RECORDS SUPPLIED:
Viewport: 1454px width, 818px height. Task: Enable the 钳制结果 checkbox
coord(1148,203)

...

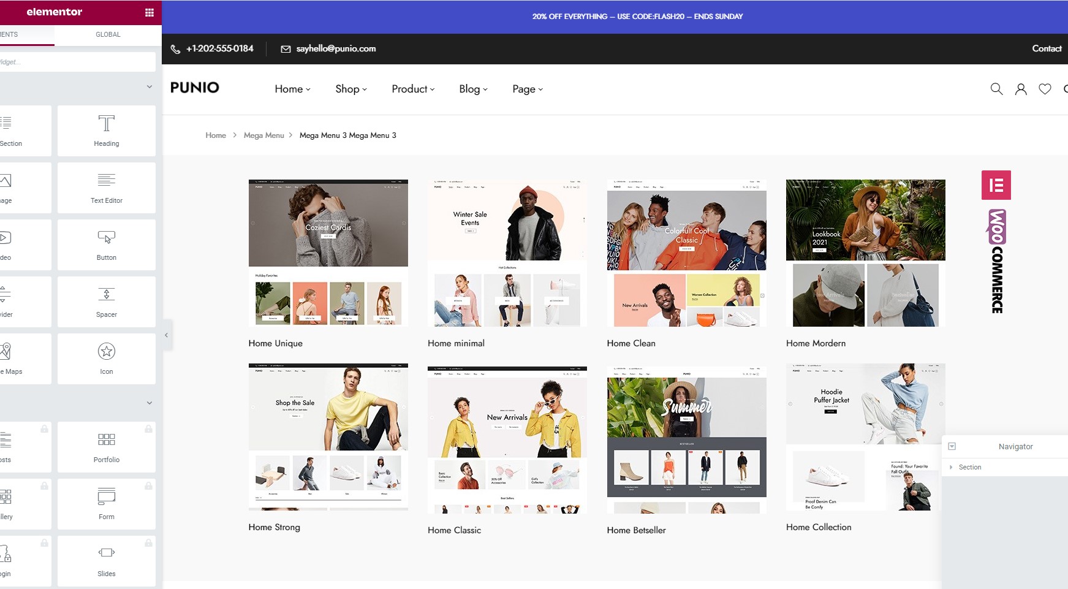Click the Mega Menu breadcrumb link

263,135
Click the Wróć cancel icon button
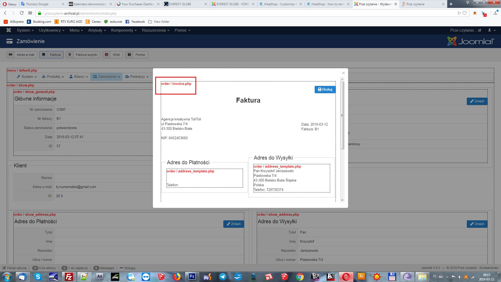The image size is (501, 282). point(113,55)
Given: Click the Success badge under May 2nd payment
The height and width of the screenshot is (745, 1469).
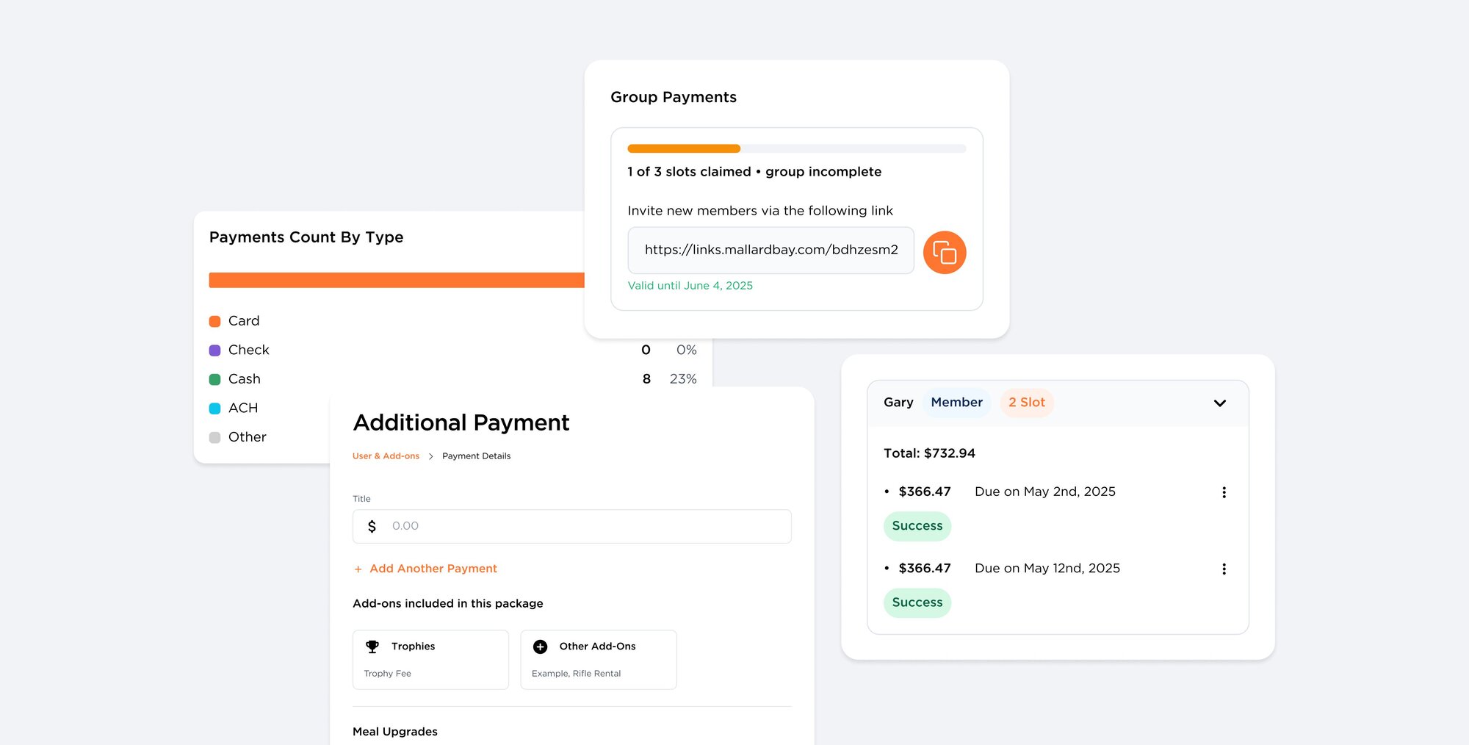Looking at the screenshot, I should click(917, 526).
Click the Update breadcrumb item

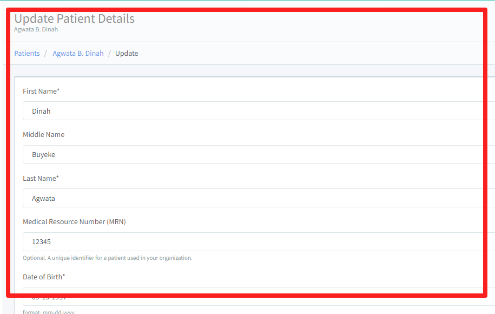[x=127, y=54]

---

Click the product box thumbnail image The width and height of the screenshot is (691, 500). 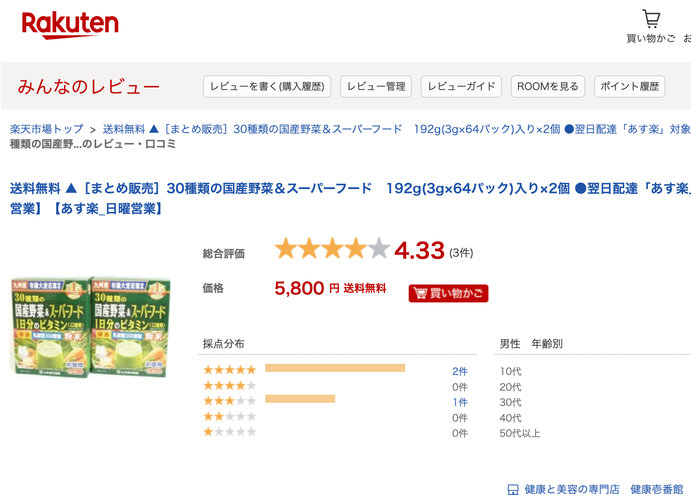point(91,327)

WRITTEN EXERCISE:
Update the records starting with the line with "Click the Wróć cancel icon button" and going on through the line with "[x=127, y=54]", changing "payment" to "invoice" and leaving everything else as it is. Reproduce only those lines, and leave out the pictures.

OUTPUT FOR THIS TASK:
Click the Wróć cancel icon button
The image size is (501, 282). point(113,55)
Given: Click the Success badge under May 2nd invoice
The height and width of the screenshot is (745, 1469).
Looking at the screenshot, I should click(917, 526).
Click the Update breadcrumb item

[x=127, y=54]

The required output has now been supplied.